PUBLIC_SCHEMA_URLCONF = 'myproject.urls_public'

When requesting the view /login/ from the public tenant (your main website), it will search for this path on PUBLIC_SCHEMA_URLCONF instead of ROOT_URLCONF.

Separate projects for the main website and tenants (optional)

In some cases using the PUBLIC_SCHEMA_URLCONF can be difficult. For example, Django CMS takes some control over the default Django URL routing by using middlewares that do not play well with the tenants. Another example would be when some apps on the main website need different settings than the tenants website. In these cases it is much simpler if you just run the main website example.com as a separate application.

If your projects are ran using a WSGI configuration, this can be done by creating a file called wsgi_main_website.py in the same folder as wsgi.py.

# wsgi_main_website.py
import os
os.environ.setdefault("DJANGO_SETTINGS_MODULE", "project.settings_public")

from django.core.wsgi import get_wsgi_application
application = get_wsgi_application()

If you put this in the same Django project, you can make a new settings_public.py which points to a different urls_public.py. This has the advantage that you can use the same apps that you use for your tenant websites.

Or you can create a completely separate project for the main website.

Caching

To enable tenant aware caching you can set the KEY_FUNCTION setting to use the provided make_key helper function which adds the tenants schema_name as the first key prefix.

CACHES = {
    "default": {
        ...
        'KEY_FUNCTION': 'django_tenants.cache.make_key',
        'REVERSE_KEY_FUNCTION': 'django_tenants.cache.reverse_key',
    },
}

The REVERSE_KEY_FUNCTION setting is only required if you are using the django-redis cache backend.

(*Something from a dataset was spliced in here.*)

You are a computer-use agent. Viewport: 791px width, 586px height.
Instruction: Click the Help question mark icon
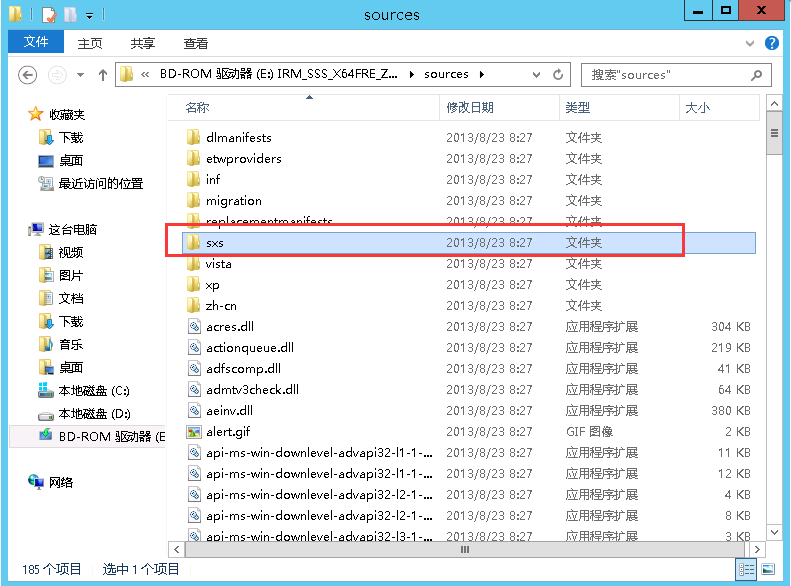click(772, 43)
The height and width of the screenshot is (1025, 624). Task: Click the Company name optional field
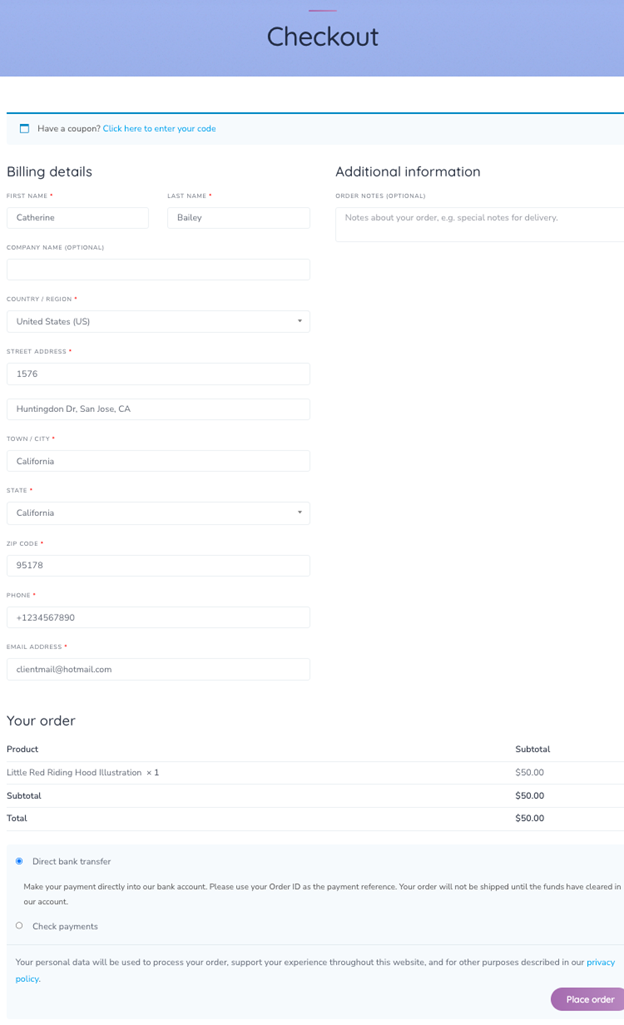point(157,269)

Configuring your Apache Server (optional)

Here’s how you can configure your Apache server to route all subdomains to your django project so you don’t have to setup any subdomains manually.

<VirtualHost 127.0.0.1:8080>
    ServerName mywebsite.com
    ServerAlias *.mywebsite.com mywebsite.com
    WSGIScriptAlias / "/path/to/django/scripts/mywebsite.wsgi"
</VirtualHost>

Django’s Deployment with Apache and mod_wsgi might interest you too.

Building Documentation

Documentation is available in docs and can be built into a number of formats using Sphinx. To get started

pip install Sphinx
cd docs
make html

This creates the documentation in HTML format at docs/_build/html.